La coopération agricole veut restaurer la souveraineté alimentaire
Dans un rapport intitulé «La souveraineté alimentaire de la France. Tirer les leçons de la pandémie de Covid19» qu'elle a rendu public mi-juillet, La Coopération agricole appelle au sursaut politique et économique afin de rendre à notre pays sa vraie puissance agricole et agroalimentaire.
« Rebâtir ce pacte collectif qui nous a assuré l'indépendance nationale, la croissance et le leadership européen pendant des décennies ». Tel est l'objectif du président de La coopération agricole, Dominique Chargé, dont le rapport d'une cinquantaine de pages pointe les faiblesses des secteurs agricoles, aggravées par la crise du Covid-19. Cette dernière a été un « révélateur des vulnérabilités latentes », souligne l'étude économique qui compare l'impact de la pandémie en France avec ceux du Royaume-Uni, de l'Italie et des Pays-Bas.
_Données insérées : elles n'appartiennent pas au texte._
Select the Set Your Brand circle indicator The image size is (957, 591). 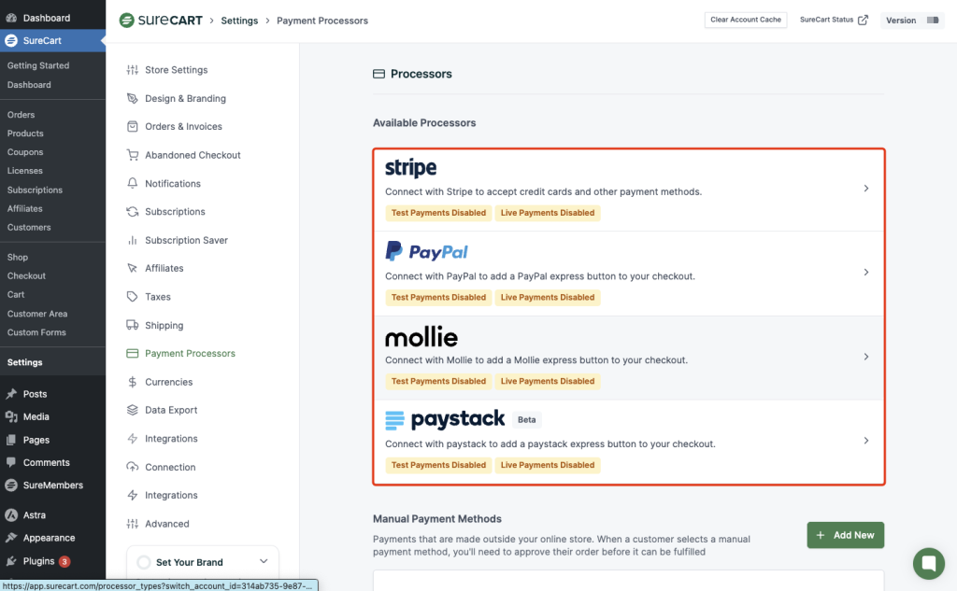(x=144, y=562)
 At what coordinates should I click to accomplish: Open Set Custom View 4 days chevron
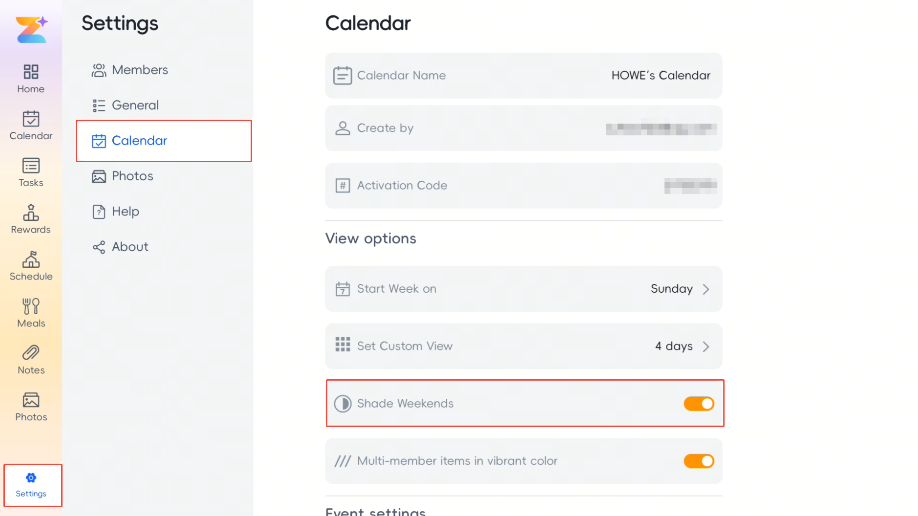[706, 346]
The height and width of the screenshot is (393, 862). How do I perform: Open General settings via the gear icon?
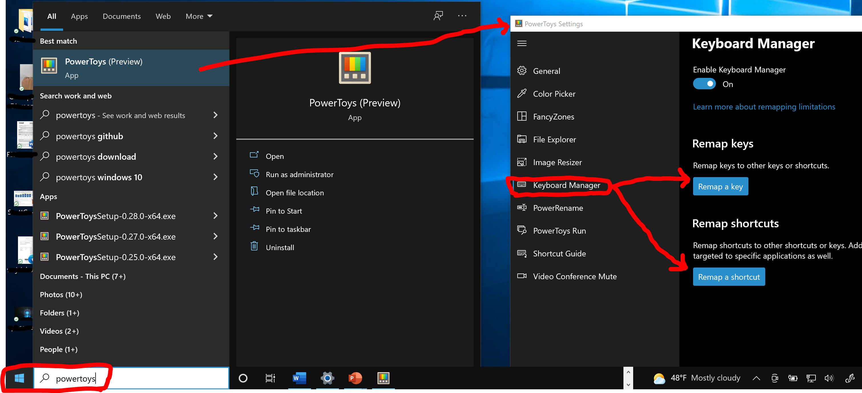pyautogui.click(x=546, y=71)
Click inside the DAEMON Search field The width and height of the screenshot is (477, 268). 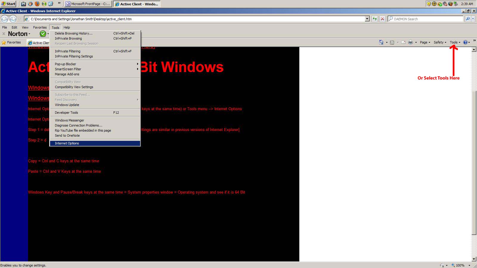point(426,19)

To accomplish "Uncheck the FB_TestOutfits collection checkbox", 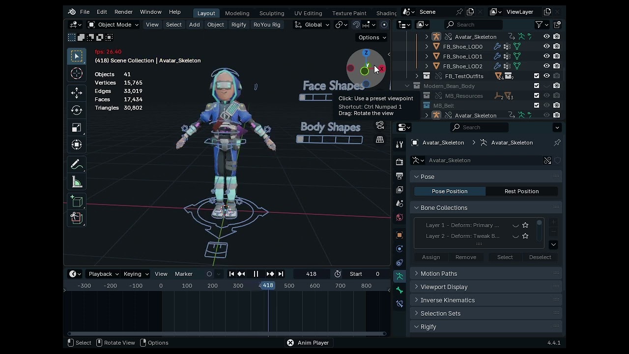I will pos(537,76).
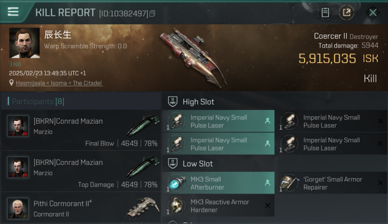
Task: Close the kill report window
Action: [373, 13]
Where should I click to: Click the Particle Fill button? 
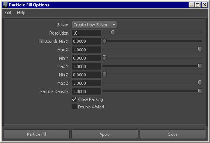click(37, 134)
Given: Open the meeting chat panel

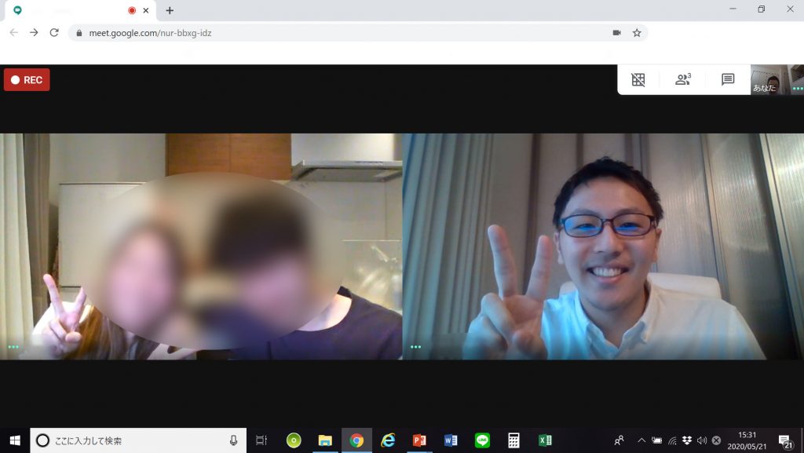Looking at the screenshot, I should 728,79.
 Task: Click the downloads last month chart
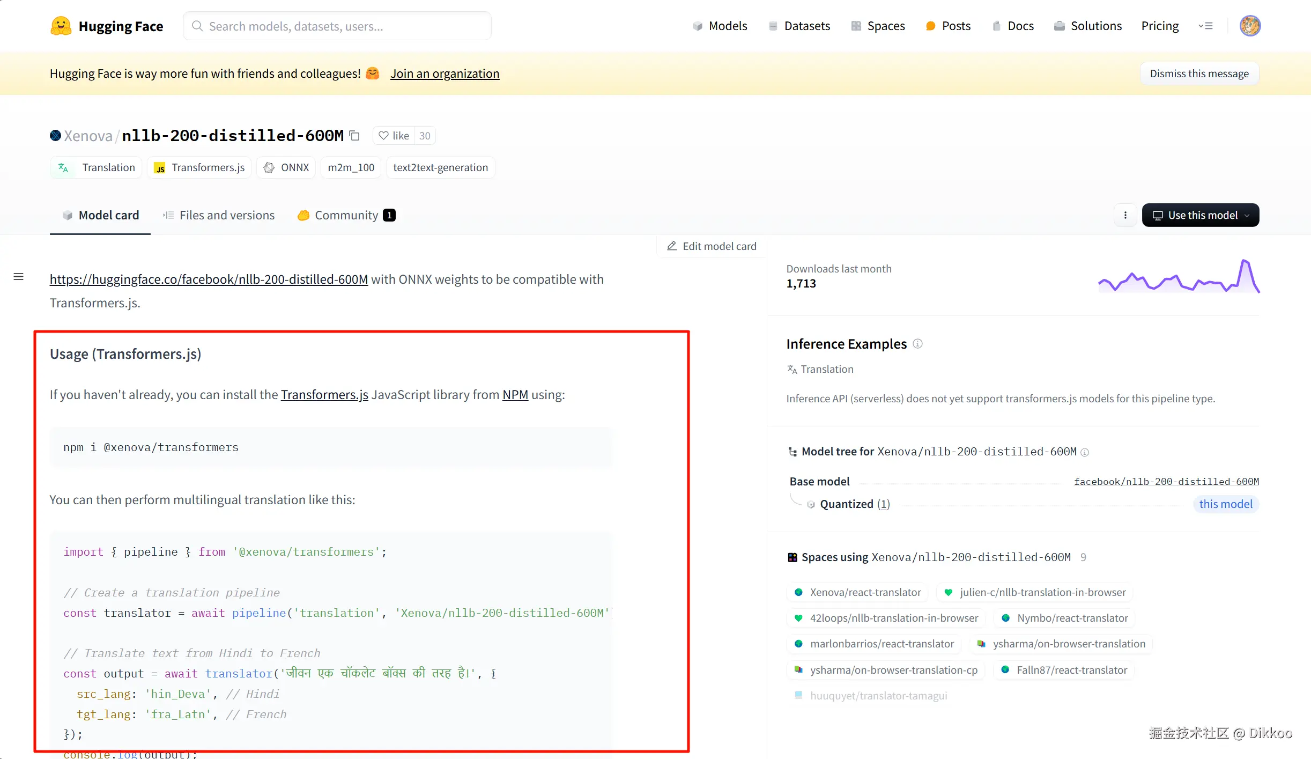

Un premier déficit en 2023 ?
En tête des vulnérabilités recensées : une dépendance dans de nombreux secteurs. En effet, la balance commerciale montre qu'à ce jour, seuls trois postes sont principalement excédentaires : les vins et spiritueux (+12 milliards d'euros -MdEUR), les céréales brutes (+5,8 MdEUR) et les produits laitiers transformés (+2,1 MdEUR). Dans d'autres domaines, la France apparaît comme un « exportateur de produits bruts » et « un importateur de produits transformés », note le rapport. « Sans le vin et les spiritueux, la France aurait un déficit commercial agricole de plus de 6 milliards d'euros » et « l'excédent agricole a été divisé par deux entre 2011 et 2017 en euros courants », souligne l'étude. « A ce rythme de décroissance, la France constatera son premier déficit agricole en 2023 », ajoute-t-elle. Pour expliquer ce décrochage commercial, La coopération agricole cite de nombreuses causes, parmi lesquelles « la structuration trop faible des filières : amont/aval, coordination des politiques, flexibilité négociée, etc. », mais aussi « la stratégie des labels de qualité discutable, car, à l'expérience, elle fonctionne moins bien qu'une marque ».
Investissements à perte ?
Percevant « un basculement vers une composition plus qualitative du budget alimentaire des ménages », le rapport constate également un « désalignement progressif (qui) a vu le jour, notamment sur une déprise progressive sur la transformation ». Deux hypothèses expliqueraient ce phénomène : la première est que le secteur alimentaire a « décru sur certaines filières importantes, car les dispositifs de soutiens publics ont fait un choix de spécialité avec un réinvestissement insuffisant sur certains secteurs ». Autrement dit, les filières déjà fortes (comme le vin par exemple) se sont renforcées au détriment des autres plus vulnérables. La seconde tiendrait au fait que « les acteurs agricoles et agroalimentaires ont trop investi, à perte, pour maintenir des positions sur le moyen de gamme généraliste, et le maintien d'une agriculture rurale et paysanne ». La conséquence de cette stratégie a été un « dispersement des ressources qui a empêché un réinvestissement des acteurs forts vers les nouvelles tendances de consommation et la production de demain », analyse le rapport.
Trois grands défis
Pour restaurer la souveraineté française et « si l'on veut manger français demain, il faut pouvoir produire français et transformer français », martèle Dominique Chargé. Il avance neuf pistes d'actions (lire encadré) et douze propositions qu'il résume en trois grands défis : tout d'abord, celui d'une agriculture stratège, qui pourrait s'appuyer sur une « planification alimentaire nationale ». Ensuite le défi de production, de la diversification et du verdissement (HVE, bas carbone...) et enfin la reconquête des marchés agroalimentaires valorisant et en monnayant l'origine France. Pour Dominque Chargé, il importe de garantir la pérennité de la chaîne alimentaire et s'inscrire sur le long-terme tout en permettant le maintien des activités sur les territoires.
Les pistes d'action de La Coopération agricole
- Créer un dispositif d'incitation à l'investissement productif ;
- Construire une vision partagée par tous les acteurs ;
- Co-construire et investir dans des plans de crise dans le domaine alimentaire ;
- Réintégrer une approche « totale » de la filière ;
- Positionner plus fortement les acteurs de la transformation sur les niches dynamiques des marchés aval ;
- Construire une marque France plus forte et soutenir une plus forte traçabilité ;
- Définir et réinvestir les segments à volumes de transformation stratégiques ;
- Clarifier la capacité d'alignement des filières agricoles et de l'alimentaire derrière des objectifs communs ;
- Mieux connaître les volumes générés par la filière Restauration hors domicile (RHD).